1.6. Het onderzoek ter zitting heeft plaatsgevonden op 19 juni 2006 te [woonplaats]. Aldaar zijn verschenen en gehoord de gemachtigde van belanghebbende, alsmede de inspecteur. De inspecteur heeft op 12 juni 2006 een pleitnota aan de rechtbank doen toekomen. De pleitnota wordt met instemming van partijen geacht te zijn voorgelezen ter zitting. Belanghebbende heeft ter zitting een pleitnota overgelegd en voorgedragen. Tevens heeft belanghebbende ter zitting overgelegd een overzicht van de door de gemachtigde in de bezwaarfase aan belanghebbende gedeclareerde kosten. Van alle genoemde stukken zijn kopieën aan de wederpartij overgelegd. De rechtbank rekent de stukken tot de stukken van het geding.

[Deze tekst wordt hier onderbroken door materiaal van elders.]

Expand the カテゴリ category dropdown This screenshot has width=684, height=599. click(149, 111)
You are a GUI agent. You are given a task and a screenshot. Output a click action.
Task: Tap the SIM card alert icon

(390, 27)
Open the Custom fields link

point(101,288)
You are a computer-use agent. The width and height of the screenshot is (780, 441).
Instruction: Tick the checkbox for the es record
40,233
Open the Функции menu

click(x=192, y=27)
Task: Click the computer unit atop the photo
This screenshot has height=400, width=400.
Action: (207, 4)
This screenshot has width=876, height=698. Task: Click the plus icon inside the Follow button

1.7. Na de zitting heeft belanghebbende bij brief van 21 juni 2006 nadere stukken met betrekking tot de kosten van de bezwaarfase aan de rechtbank toegezonden. De inspecteur heeft daarover een brief aan de rechtbank gezonden op 4 juli 2006. De belanghebbende heeft de bij brief van 21 juni 2006 toegezonden stukken nogmaals toegezonden bij brief van 17 juli 2006 en daarin gereageerd op het schrijven van 4 juli 2006. Der inspecteur heeft bij brieven van 5 juli en 8 augustus 2006 daarop gereageerd. De griffier heeft die stukken in kopie aan belanghebbende gezonden. Partijen hebben laten weten geen behoefte te hebben aan een nader zitting.

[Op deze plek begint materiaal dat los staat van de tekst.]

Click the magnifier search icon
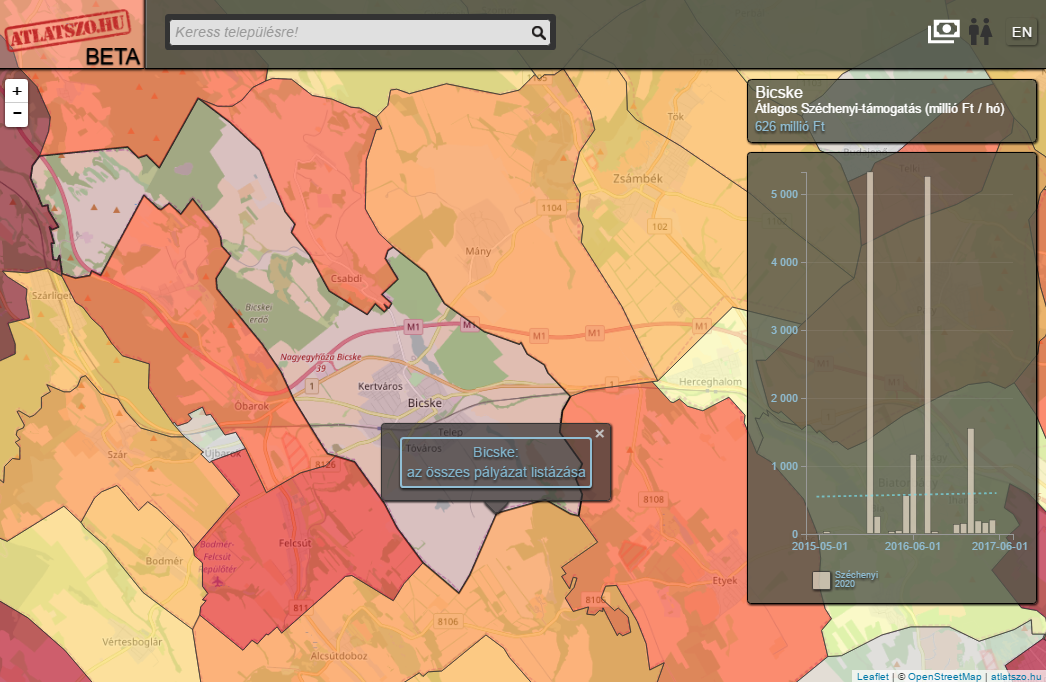Image resolution: width=1046 pixels, height=682 pixels. [x=539, y=33]
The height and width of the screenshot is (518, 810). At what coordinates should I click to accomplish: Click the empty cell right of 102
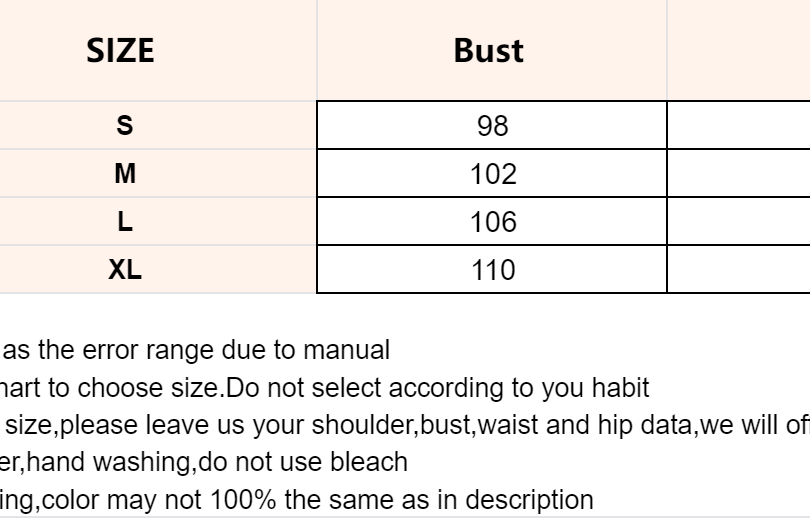point(738,174)
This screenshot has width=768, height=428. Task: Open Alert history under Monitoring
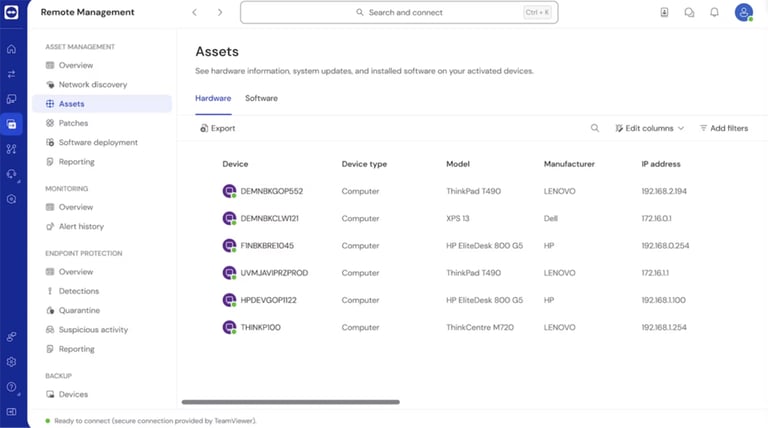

2.1. Op grond van de stukken van het geding en het verhandelde ter zitting staat het volgende vast: Belanghebbende is geboren op 12 december 1954. Hij is gehuwd op huwelijkse voorwaarden. Belanghebbende is op 7 november 1996 verhuisd van [woonplaats] (Nederland) naar [woonplaats] (België). De woning in [woonplaats] is verkocht in april 1997. Ten tijde van de verhuizing was belanghebbende directeur en enig aandeelhouder van [maatschappij] B.V. ([maatschappij]), een houdstermaatschappij, en van [vennootschap] B.V., een pensioenvennootschap.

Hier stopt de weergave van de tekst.